A Haiku for today, and some thoughts.
Privilege lives in me. I don’t know what I don’t know. Please help me know it.
I have had my hackles up for years about this. I’ve felt defensive and powerless. I have mistakenly thought that the only thing that would make black people happy is if I just returned to my mother’s womb and was born black instead.
“What do you want from me!?” was the prevailing narrative.
But now because his death was the tipping point, I am humbled. Desperate to understand. To see what I don’t see yet. Fortunately for me, Rachel Cargle has created a 30-day #dothework program aimed at helping dismantle the unconscious ways in which we’ve benefitted from this horrible situation, and helping us become more effective allies.
One of the things we’re encouraged to do, of course, is read books by black authors.
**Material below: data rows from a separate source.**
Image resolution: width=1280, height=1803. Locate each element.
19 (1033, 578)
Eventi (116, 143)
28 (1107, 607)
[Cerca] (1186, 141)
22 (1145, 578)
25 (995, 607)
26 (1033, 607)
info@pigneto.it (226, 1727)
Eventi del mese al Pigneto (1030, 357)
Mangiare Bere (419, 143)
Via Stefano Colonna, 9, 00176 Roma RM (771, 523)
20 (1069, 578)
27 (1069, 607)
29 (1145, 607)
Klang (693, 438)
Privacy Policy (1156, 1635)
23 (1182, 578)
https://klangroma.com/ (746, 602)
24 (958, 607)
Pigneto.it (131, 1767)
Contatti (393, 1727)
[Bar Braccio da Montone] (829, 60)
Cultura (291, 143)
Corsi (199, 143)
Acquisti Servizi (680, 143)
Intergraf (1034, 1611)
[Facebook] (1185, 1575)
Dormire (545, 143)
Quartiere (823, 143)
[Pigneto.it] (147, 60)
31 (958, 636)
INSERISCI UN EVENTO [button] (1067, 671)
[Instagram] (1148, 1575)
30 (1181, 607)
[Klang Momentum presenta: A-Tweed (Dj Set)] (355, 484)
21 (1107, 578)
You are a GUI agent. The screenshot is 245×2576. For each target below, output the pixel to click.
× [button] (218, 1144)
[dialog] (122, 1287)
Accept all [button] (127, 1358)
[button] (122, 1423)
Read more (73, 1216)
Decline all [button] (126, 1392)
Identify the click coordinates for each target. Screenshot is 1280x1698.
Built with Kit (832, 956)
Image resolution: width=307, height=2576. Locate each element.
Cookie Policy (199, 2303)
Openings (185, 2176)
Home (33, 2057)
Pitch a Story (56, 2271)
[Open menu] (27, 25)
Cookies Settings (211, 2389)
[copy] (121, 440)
One of them happens to be a friend of mine. Donny Hylton, a woman who served 27 years in prison and who, now out in the world, is serving tirelessly as an advocate for incarcerated women, and for those who are released into society with little or no idea how to survive there.
She wrote a book called “A Little Piece of Light,” with an introduction by Eve Ensler. And if that isn’t enough, Elizabeth Gilbert calls Donna Hylton “a light warrior, an inspiration, a survivor.” I’ve met Donna. I know her. She is a phenomenal woman who has overcome insurmountable obstacles. A lesser person would have been dead in their teens.
So, on this Day One of #dothework, I’m here to highly recommend “A Little Piece of Light” to you, if you’re looking to read a book by a black woman who’s seen it all and emerged from hell as a beacon of light for all her sisters.
It's where I've started. I got such a long way to go. But none of us can get there if we don't start.